Die übliche Grundstruktur eines Mediationsgespräches sieht folgendermaßen aus:
1. Definition des Konflikts oder des Problems
In dieser Phase wird mit den Konfliktparteien geklärt, was genau der Konflikt ist, der jetzt bearbeitet werden soll. Wichtig ist, dass an diesem Schritt alle Parteien gleichberechtigt beteiligt werden. Evtl. kann es auch mehrere Entscheidungsfragen geben, ggf. ist dann eine Prioritätenliste aufzustellen. In Gruppen oder Teams kann es evtl. zuvor nötig sein, zu überprüfen, wer genau die beteiligten Konfliktparteien sind. Ziel dieser Phase ist es, dass allen Beteiligten eindeutig klar ist, an welchem Thema mit den folgenden Schritten gearbeitet wird.

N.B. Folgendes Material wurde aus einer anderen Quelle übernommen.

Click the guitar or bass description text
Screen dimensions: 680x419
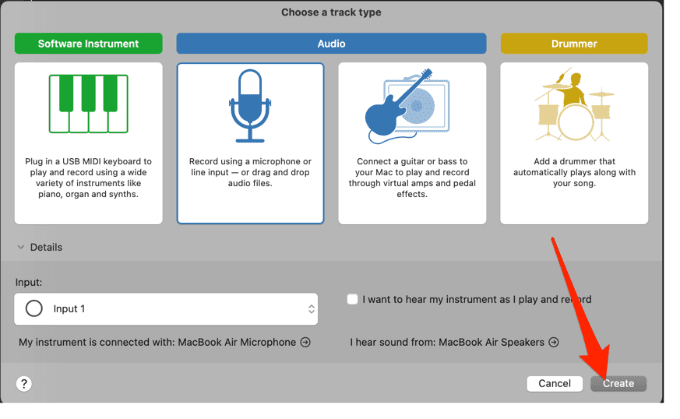point(412,177)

2. Klärung und Akzeptanz der Interessen
In dieser Phase werden die Positionen und die den Positionen zugrunde liegenden Interessen dargelegt. Alle Parteien erhalten gleichberechtigt genügend Raum, ihre Seite darzustellen. Das setzt voraus, dass sie auch bereit sind, die andere Seite anzuhören. Es kann hier sinnvoll sein, gemeinsame Interessen im Konflikt herauszuarbeiten oder sich zuvor die gemeinsame, vom Konflikt nicht betroffene Basis zu vergegenwärtigen. Ziel dieser Phase ist es, dass die Parteien einander verstehen, d.h. wissen, was die andere Seite will und wozu sie es will. Wichtig ist, dass die Interessen akzeptiert werden, auch wenn die daraus folgenden Positionen nicht unbedingt gebilligt werden.

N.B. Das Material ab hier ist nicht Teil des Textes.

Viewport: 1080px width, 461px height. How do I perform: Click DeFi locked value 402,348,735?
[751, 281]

3. Gemeinsame Entwicklung von Lösungen
Dies ist die Phase, in der mit kreativen Methoden möglichst viele, durchaus auch verrückte und auf den ersten Blick unpraktikable Ideen gesammelt und entwickelt werden. Je mehr Ideen um so besser. Ziel dieser Phase ist es, auf der Sachebene eine große Auswahl von Lösungen hervorzubringen, die die Interessen beider Parteien berücksichtigen, und auf der Beziehungsebene einen konstruktiven und kooperativen Umgang zu erleben und einzuüben.

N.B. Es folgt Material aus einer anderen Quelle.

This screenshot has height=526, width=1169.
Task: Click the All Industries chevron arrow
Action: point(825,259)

4. Entscheidung / Vereinbarung
In dieser Phase wird die Lösung ausgewählt, die allen Interessen am besten dient. Vielleicht muss sie noch aus praktischen Gründen modifiziert werden. Es wird ein Zeitraum vereinbart, in der die gewählte Lösung in der Praxis überprüft wird. Der somit "vorläufige" Charakter der Vereinbarung fördert Toleranz und Experimentierfreudigkeit. Wenn nötig wird die Vereinbarung schriftlich festgehalten. Ziel dieser Phase ist es, eine befristete Vereinbarung zu treffen, die alle Parteien zufrieden stellt und die alle Parteien gewillt sind, aktiv mitzutragen.
5. Kontrolle
Nach der vereinbarten Zeit berichten die Parteien auf einem gemeinsamen Treffen über ihre Erfahrung mit der ausgewählten Lösung. Falls nötig, können jetzt weitere Modifikationen oder Nachbesserungen vorgenommen werden. Ziel dieser Phase ist es, die Brauchbarkeit der gewählten Lösung zu überprüfen, sie ggf. noch zu verbessern und die Beziehung der Konfliktparteien zu stabilisieren.